Today’s post comes from Steve
A week ago I was hospitalized in an obscure room of Saint Paul’s United Hospital. My doctors were divided. Some wanted me to avoid all liquids. Some wanted to hydrate me immediately. Hours went by with all sorts of tests, and meanwhile I kept getting more desperately thirsty. I couldn’t talk because my tongue kept getting stuck to the roof of my dehydrated mouth. And then the decision came down: I could drink as much as I wanted. They serve cold water in paper cups in that hospital, with most of the space filled up with soft, easily crunched ice. I went on a crushed ice binge that was so joyful I almost wept as I chewed.

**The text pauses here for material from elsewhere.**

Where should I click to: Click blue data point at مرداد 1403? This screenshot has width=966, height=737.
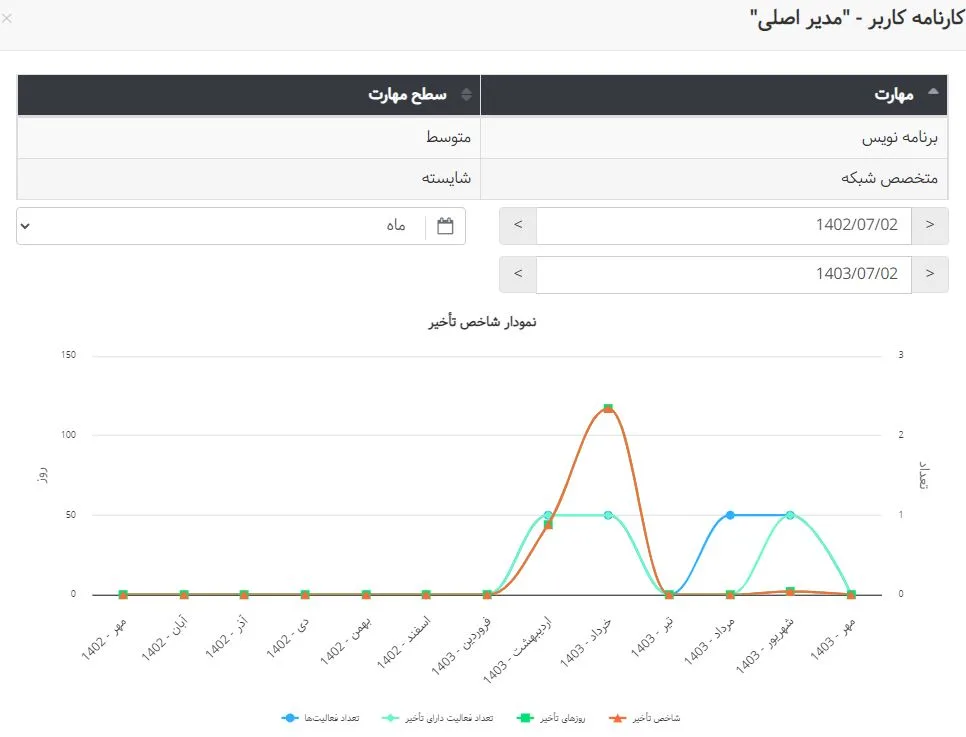(730, 515)
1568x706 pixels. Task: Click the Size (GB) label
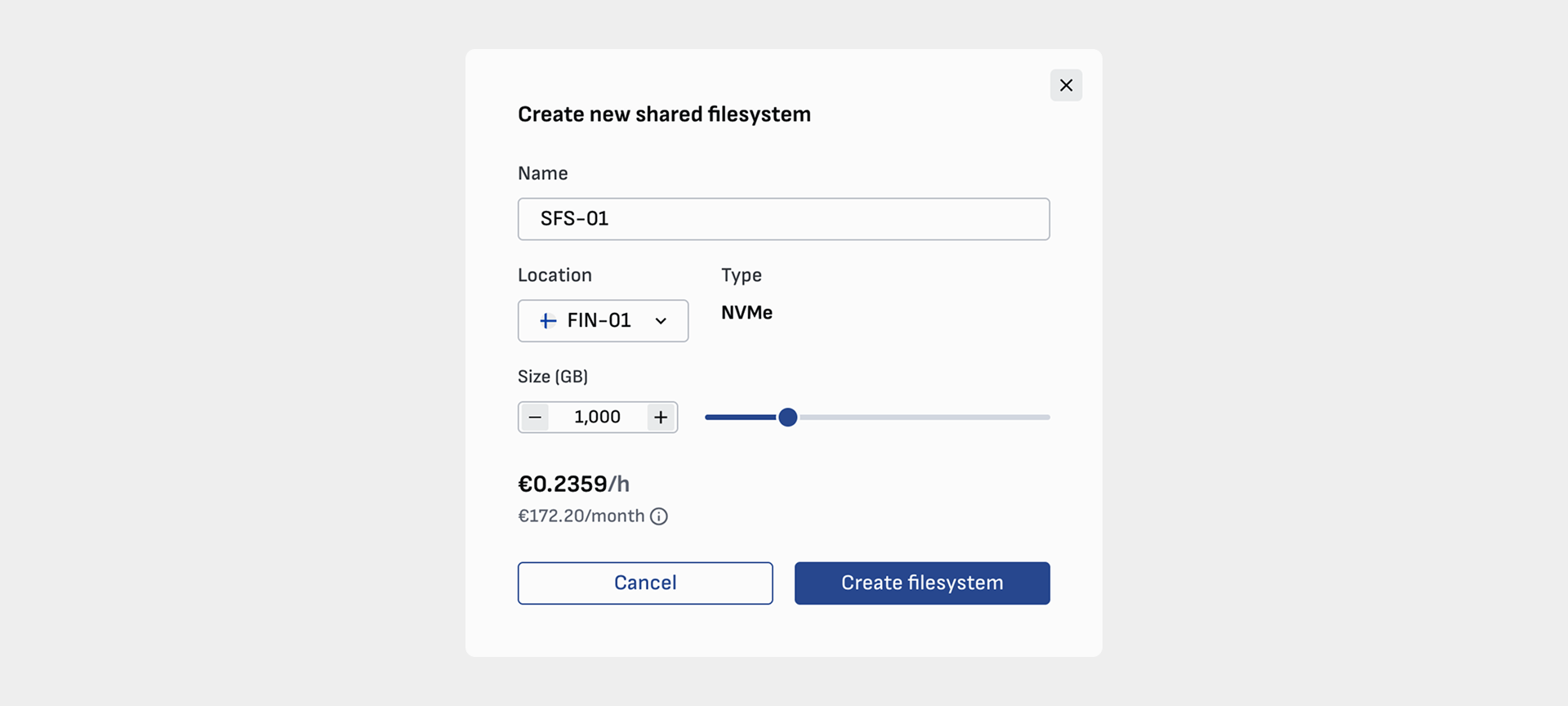(x=553, y=377)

We should never take good drinking water for granted. The Saint Paul city water I get from the tap has won prizes for palatability. I keep a jug of it in the fridge, and it is a treat. Great water is the start of great coffee, which I appreciate. When I moved to Happy Valley, a suburb of Portland, the local water reeked of chlorine. I couldn’t bear drinking it, and coffee made from that water was grotesque. I had to install a filtering system before I could tolerate that water.
I was guilty of bad planning once, shortly after we moved to Oregon. Some family and friends decided on a whim to hike up a trail to a mountain peak overlooking Crater Lake. The trail was not short, and it ascended rapidly. We all began suffering from thirst in the 90-degree air. We finally hit the crest and could enjoy the view, but we all were in distress because we were so thirsty. Bright spring water bubbled out of the hillside. Water never looked so delicious, and yet we knew the prettiest spring water could be filled with giaradiasis, the dreaded “beaver fever” bug. As I recall, half of us were strong enough to resist the most tempting water we had ever seen. And in the end—which with giardiasis usually involves both ends of the body—nobody who drank that water got sick.
I was even thirstier than that once. I made a plan to “through-hike” the Superior Hiking Trail. Through-hiking means you start at one end and walk to the other end of a big trail. A day after hiking south from Grand Marais turned bad when I got confused by the trails. The Superior Hiking Trail itself is not terribly large or obvious, and on that afternoon I got lost when a bunch of smaller trails intersected with the SHT itself. It was August, blazing hot, and all streams along the trail were low. I knew I was in trouble when I began hearing traffic from Highway 61, which should have been well below me but was not. And then I found myself hiking the shoreline of the big lake.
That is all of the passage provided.